▸ **WHAT TO DO**: In the data below, find the line containing "primopiano (466, 2440)", then set down that line and every later line up to and including the line containing "[Olivart] (62, 1558)", exactly.

▸ **AVAILABLE DATA**:
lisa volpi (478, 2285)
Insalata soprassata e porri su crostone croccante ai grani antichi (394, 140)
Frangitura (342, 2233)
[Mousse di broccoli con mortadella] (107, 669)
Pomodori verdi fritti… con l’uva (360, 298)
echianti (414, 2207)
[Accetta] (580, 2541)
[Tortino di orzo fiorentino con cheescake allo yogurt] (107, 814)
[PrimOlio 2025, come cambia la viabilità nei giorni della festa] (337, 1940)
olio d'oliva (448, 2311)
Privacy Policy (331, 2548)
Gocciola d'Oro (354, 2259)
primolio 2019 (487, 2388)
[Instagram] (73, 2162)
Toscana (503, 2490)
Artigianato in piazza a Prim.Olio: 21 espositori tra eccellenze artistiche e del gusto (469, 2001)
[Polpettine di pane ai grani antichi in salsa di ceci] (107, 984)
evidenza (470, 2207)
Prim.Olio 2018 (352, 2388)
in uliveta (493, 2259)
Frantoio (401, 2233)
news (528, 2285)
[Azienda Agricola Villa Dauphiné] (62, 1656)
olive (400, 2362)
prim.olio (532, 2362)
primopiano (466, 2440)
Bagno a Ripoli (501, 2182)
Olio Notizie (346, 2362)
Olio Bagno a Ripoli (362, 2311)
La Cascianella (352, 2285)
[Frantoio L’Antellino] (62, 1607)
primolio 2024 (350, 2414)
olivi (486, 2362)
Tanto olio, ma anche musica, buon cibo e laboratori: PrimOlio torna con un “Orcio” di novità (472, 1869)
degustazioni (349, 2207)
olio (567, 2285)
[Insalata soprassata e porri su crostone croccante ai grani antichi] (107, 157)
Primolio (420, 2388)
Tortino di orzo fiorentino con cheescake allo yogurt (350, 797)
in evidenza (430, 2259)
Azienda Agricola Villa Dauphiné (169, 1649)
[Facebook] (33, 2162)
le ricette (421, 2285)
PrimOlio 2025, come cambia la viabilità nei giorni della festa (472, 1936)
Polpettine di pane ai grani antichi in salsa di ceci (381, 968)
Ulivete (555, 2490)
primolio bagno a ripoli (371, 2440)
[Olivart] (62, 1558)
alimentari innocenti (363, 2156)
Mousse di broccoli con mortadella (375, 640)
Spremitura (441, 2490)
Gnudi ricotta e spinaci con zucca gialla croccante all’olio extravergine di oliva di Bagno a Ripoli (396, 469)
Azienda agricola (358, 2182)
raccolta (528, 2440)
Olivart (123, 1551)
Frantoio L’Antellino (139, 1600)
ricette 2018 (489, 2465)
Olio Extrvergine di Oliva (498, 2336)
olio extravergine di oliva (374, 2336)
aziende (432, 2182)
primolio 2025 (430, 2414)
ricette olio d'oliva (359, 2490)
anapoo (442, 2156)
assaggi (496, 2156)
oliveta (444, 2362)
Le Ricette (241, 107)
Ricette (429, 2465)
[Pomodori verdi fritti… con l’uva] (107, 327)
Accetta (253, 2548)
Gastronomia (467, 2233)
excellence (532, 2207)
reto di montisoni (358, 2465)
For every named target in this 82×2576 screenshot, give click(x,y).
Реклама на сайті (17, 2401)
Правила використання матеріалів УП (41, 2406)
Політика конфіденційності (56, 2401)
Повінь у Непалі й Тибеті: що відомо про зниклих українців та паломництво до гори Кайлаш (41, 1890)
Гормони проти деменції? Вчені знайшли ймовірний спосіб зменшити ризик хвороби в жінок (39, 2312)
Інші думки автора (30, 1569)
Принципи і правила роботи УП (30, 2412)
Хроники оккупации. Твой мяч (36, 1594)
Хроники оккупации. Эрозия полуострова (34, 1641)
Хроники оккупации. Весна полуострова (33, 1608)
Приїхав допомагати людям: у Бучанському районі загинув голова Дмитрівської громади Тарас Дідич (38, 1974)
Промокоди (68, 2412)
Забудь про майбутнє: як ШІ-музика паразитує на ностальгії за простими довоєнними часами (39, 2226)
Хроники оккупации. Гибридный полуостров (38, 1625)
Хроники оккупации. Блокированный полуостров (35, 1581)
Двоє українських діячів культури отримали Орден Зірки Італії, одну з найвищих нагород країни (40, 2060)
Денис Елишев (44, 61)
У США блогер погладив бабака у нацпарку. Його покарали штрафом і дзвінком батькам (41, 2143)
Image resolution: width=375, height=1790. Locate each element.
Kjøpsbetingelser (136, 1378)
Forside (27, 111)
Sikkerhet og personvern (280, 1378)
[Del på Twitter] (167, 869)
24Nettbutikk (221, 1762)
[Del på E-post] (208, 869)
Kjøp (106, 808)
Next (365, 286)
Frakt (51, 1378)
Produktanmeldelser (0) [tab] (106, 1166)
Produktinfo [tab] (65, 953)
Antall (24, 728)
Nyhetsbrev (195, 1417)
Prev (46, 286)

▸ **EXERCISE OUTPUT**:
primopiano (466, 2440)
Bagno a Ripoli (501, 2182)
Olio Notizie (346, 2362)
Olio Bagno a Ripoli (362, 2311)
La Cascianella (352, 2285)
[Frantoio L’Antellino] (62, 1607)
primolio 2024 (350, 2414)
olivi (486, 2362)
Tanto olio, ma anche musica, buon cibo e laboratori: PrimOlio torna con un “Orcio” di novità (472, 1869)
degustazioni (349, 2207)
olio (567, 2285)
[Insalata soprassata e porri su crostone croccante ai grani antichi] (107, 157)
Primolio (420, 2388)
Tortino di orzo fiorentino con cheescake allo yogurt (350, 797)
in evidenza (430, 2259)
Azienda Agricola Villa Dauphiné (169, 1649)
[Facebook] (33, 2162)
le ricette (421, 2285)
PrimOlio 2025, come cambia la viabilità nei giorni della festa (472, 1936)
Polpettine di pane ai grani antichi in salsa di ceci (381, 968)
Ulivete (555, 2490)
primolio bagno a ripoli (371, 2440)
[Olivart] (62, 1558)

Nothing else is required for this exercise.